- Assignment
Go through the records below and restate each one word for word.
====== Data records ======
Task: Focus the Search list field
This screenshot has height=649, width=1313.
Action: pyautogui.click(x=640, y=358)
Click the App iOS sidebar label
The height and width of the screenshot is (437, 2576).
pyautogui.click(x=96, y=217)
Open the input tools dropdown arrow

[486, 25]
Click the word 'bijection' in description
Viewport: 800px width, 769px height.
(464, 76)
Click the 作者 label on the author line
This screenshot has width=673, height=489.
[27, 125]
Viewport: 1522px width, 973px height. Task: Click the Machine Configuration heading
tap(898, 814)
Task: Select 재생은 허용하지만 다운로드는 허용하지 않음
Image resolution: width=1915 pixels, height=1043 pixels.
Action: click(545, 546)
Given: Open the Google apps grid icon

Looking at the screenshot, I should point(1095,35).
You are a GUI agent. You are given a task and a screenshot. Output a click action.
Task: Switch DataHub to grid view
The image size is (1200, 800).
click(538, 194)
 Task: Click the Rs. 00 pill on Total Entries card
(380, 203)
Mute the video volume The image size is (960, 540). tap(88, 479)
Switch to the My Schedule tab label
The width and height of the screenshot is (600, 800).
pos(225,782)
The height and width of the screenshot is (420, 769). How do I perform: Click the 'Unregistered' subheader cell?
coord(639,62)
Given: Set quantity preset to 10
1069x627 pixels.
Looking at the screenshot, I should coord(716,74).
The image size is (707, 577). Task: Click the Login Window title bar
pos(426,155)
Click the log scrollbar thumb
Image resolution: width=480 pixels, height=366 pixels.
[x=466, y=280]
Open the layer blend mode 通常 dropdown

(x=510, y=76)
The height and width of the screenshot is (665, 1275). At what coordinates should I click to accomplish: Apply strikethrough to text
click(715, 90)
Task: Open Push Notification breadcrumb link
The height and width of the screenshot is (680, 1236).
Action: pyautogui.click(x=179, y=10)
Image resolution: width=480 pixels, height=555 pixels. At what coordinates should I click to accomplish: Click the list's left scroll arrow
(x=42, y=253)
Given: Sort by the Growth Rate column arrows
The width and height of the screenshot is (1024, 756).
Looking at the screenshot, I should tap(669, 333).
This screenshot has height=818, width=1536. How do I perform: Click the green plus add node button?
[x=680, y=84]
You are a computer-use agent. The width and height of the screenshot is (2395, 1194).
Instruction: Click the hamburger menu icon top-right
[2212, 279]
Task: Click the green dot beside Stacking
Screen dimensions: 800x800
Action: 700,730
======
- Task result
Task: Focus the Search list field
This screenshot has height=649, width=1313.
Action: pyautogui.click(x=640, y=358)
Click the App iOS sidebar label
The height and width of the screenshot is (437, 2576).
pyautogui.click(x=96, y=217)
Open the input tools dropdown arrow

[486, 25]
Click the word 'bijection' in description
Viewport: 800px width, 769px height.
(464, 76)
Click the 作者 label on the author line
This screenshot has width=673, height=489.
[27, 125]
Viewport: 1522px width, 973px height. Task: Click the Machine Configuration heading
tap(898, 814)
Task: Select 재생은 허용하지만 다운로드는 허용하지 않음
Image resolution: width=1915 pixels, height=1043 pixels.
Action: click(545, 546)
Given: Open the Google apps grid icon

Looking at the screenshot, I should point(1095,35).
You are a GUI agent. You are given a task and a screenshot. Output a click action.
Task: Switch DataHub to grid view
The image size is (1200, 800).
click(538, 194)
 Task: Click the Rs. 00 pill on Total Entries card
(380, 203)
Mute the video volume The image size is (960, 540). tap(88, 479)
Switch to the My Schedule tab label
The width and height of the screenshot is (600, 800).
pos(225,782)
The height and width of the screenshot is (420, 769). How do I perform: Click the 'Unregistered' subheader cell?
coord(639,62)
Given: Set quantity preset to 10
1069x627 pixels.
Looking at the screenshot, I should coord(716,74).
The image size is (707, 577). Task: Click the Login Window title bar
pos(426,155)
Click the log scrollbar thumb
Image resolution: width=480 pixels, height=366 pixels.
[x=466, y=280]
Open the layer blend mode 通常 dropdown

(x=510, y=76)
The height and width of the screenshot is (665, 1275). At what coordinates should I click to accomplish: Apply strikethrough to text
click(715, 90)
Task: Open Push Notification breadcrumb link
The height and width of the screenshot is (680, 1236).
Action: pyautogui.click(x=179, y=10)
Image resolution: width=480 pixels, height=555 pixels. At what coordinates should I click to accomplish: Click the list's left scroll arrow
(x=42, y=253)
Given: Sort by the Growth Rate column arrows
The width and height of the screenshot is (1024, 756).
Looking at the screenshot, I should tap(669, 333).
This screenshot has height=818, width=1536. How do I perform: Click the green plus add node button?
[x=680, y=84]
You are a computer-use agent. The width and height of the screenshot is (2395, 1194).
Instruction: Click the hamburger menu icon top-right
[2212, 279]
Task: Click the green dot beside Stacking
Screen dimensions: 800x800
Action: 700,730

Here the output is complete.